Random updates from organisations I follow? They hardly make it to my screen anymore.

Don’t try and fight the algorithm. You will lose.

Does it look like social media?

This might be the most important question we can ask ourselves. Seriously.

‘Does our content look like what we see when we use social media in a private capacity?’

And this doesn’t mean do what some one else is doing (Ryanair, Duolingo, Liquid Death, Nutter Butter etc etc etc 🥱), but thinking about why their approach works, and how it looks so different that yours.

For me, social media looks like:

  • Waka Kotahi and their dashcam videos (which look like all those Russian vids of catastrophic moments miraculously caught on tape)

  • Auckland Mayor Wayne Brown and his grumpy, ranty clips that dial up the snappy editing and graphics to give it that classic YouTube vibe

  • Anything involving Moo Deng 🦛

What it definitely doesn’t look like:

  • That consultation graphic thing you cooked up with Canva

  • Posts that start with: MEDIA RELEASE

Is there any reason why you can’t just do one or two things really well?

If every lawn-mowing, pool-cleaning, and power-washing business can amass millions of views by posting pretty much the same transformation videos, what’s stopping a council gardening, roading, or events teams taking that concept and making it their own?

Ok, so maybe that particular concept has had its day (although I still get them in my feed cos I watch crap), but the principles remain the same: every one of those businesses has chosen to create algorithm-friendly content that looks the part.

Other options might be variations of vox pops (with or without a tiny mic), or POV videos, amazing captions, or just bloody great imagery (remember that?).

Or, get your senior leaders to talk strategy or give career tips for LinkedIn video content (honestly now is their time to shine).

Or, take a page from Transport for NSW’s playbook and use your people to entertain while still delivering essential information. And over time you start to recognise and ‘know’ the people/characters, which I think is quite nice.

What about those important updates?

Now, you might be wondering - what do we do with all those meeting updates, road closures, and media releases if they’re not going on social?
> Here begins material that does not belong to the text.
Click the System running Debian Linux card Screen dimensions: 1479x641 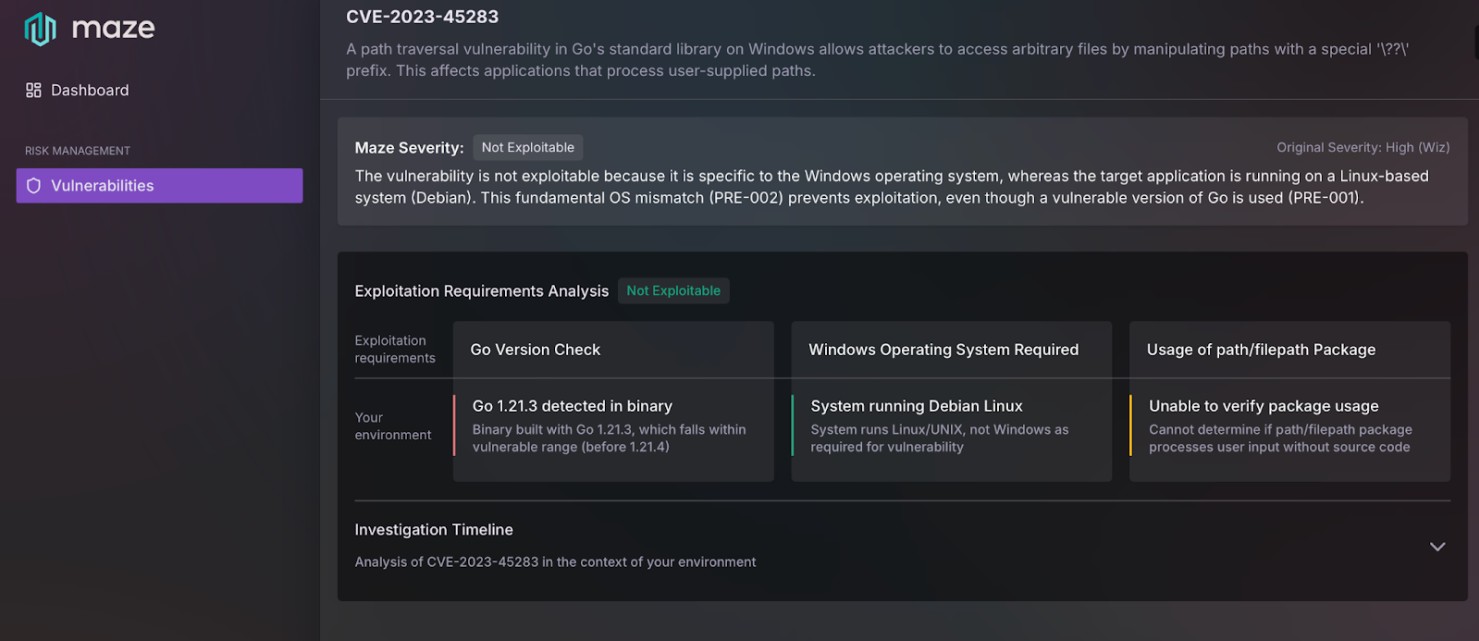950,426
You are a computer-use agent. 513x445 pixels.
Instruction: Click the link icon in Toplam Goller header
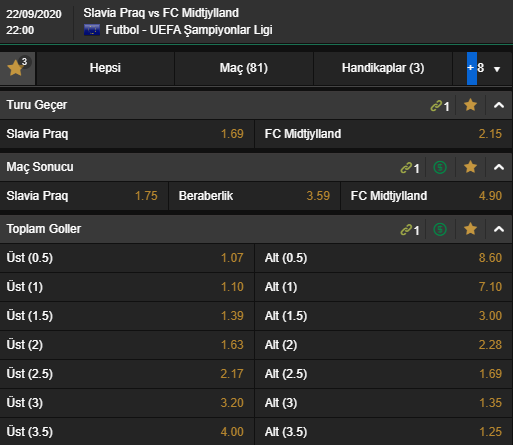tap(410, 230)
After all, this type of information is still essential to communicate, right?

Absolutely. In fact, meeting updates and road closures are so crucial, they’re actually much too important to be left to the whims of social media algorithms. These updates need to reach people reliably, and that means using more direct channels where you can guarantee they’ll be seen - things like email, text alerts, or even posters, letters, or face to face.

You’re not abandoning the need to inform people, but you are choosing the right tool for the right job.

So, what’s the solution?

We need to stop thinking of social media as just a megaphone. It’s not a platform to dump news and updates, and it’s definitely not a place to tick boxes. It’s more like television with an interactive feedback section.
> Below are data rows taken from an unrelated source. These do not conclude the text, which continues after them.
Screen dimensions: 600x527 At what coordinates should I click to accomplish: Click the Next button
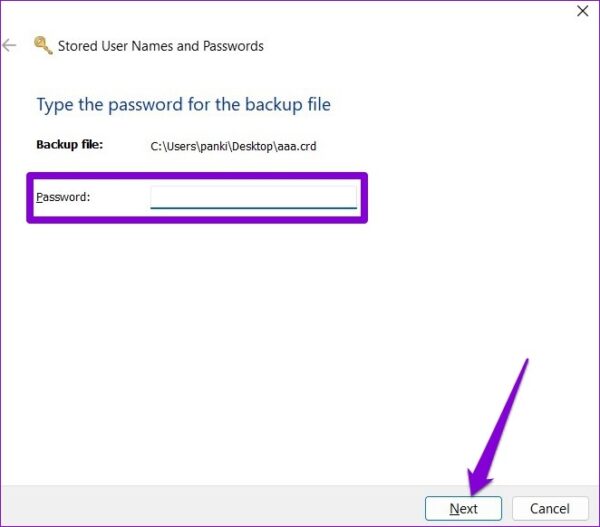pos(463,508)
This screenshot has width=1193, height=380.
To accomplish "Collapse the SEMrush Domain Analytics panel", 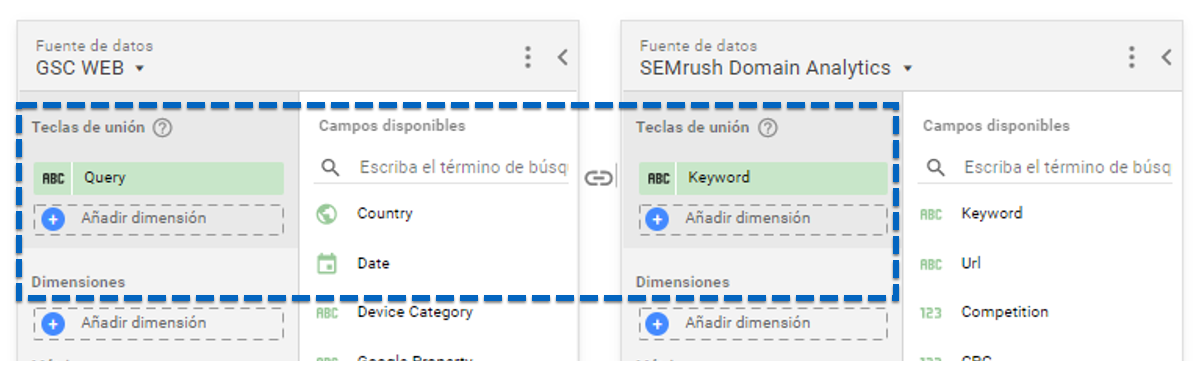I will [1166, 57].
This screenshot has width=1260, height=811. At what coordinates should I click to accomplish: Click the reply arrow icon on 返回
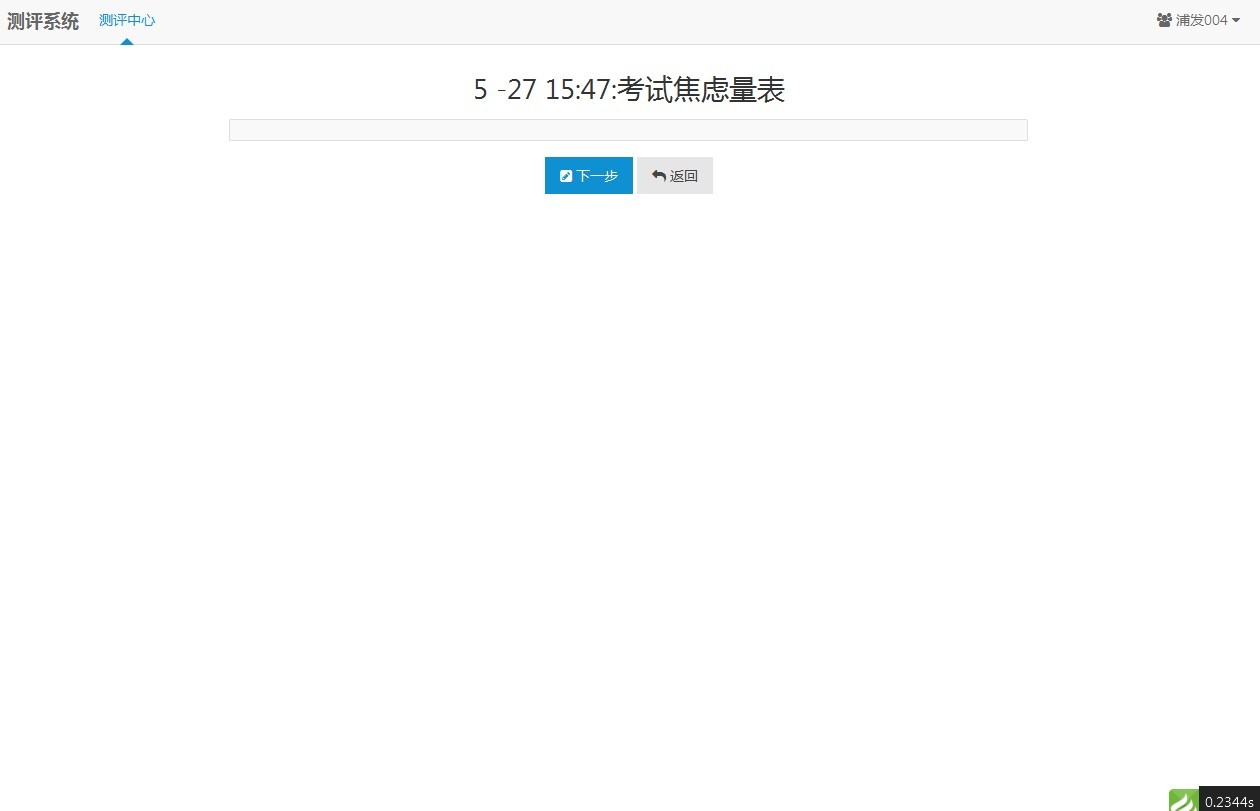(x=658, y=176)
The most successful TV shows are consistent - they do one or two things, and they do them well. The same is true for social media. To win on these platforms, you need a bit of focus. Your social media strategy should probably feel more like a script for a TV show than a community noticeboard.

(It will never be perfect, don’t worry. There will always be things to post that we know won’t work, so just getting our approach closer to where we know it should be is a victory)

So, if you could start all over again, what would you do?

Would you stick with your current BAU and keep ‘doing stuff’ on social media to keep your colleagues happy.

Or would you fight like a cornered fox to protect your feed from BAU updates and do more cool stuff that feels like it rightfully belongs on the channels you’ve been entrusted with managing?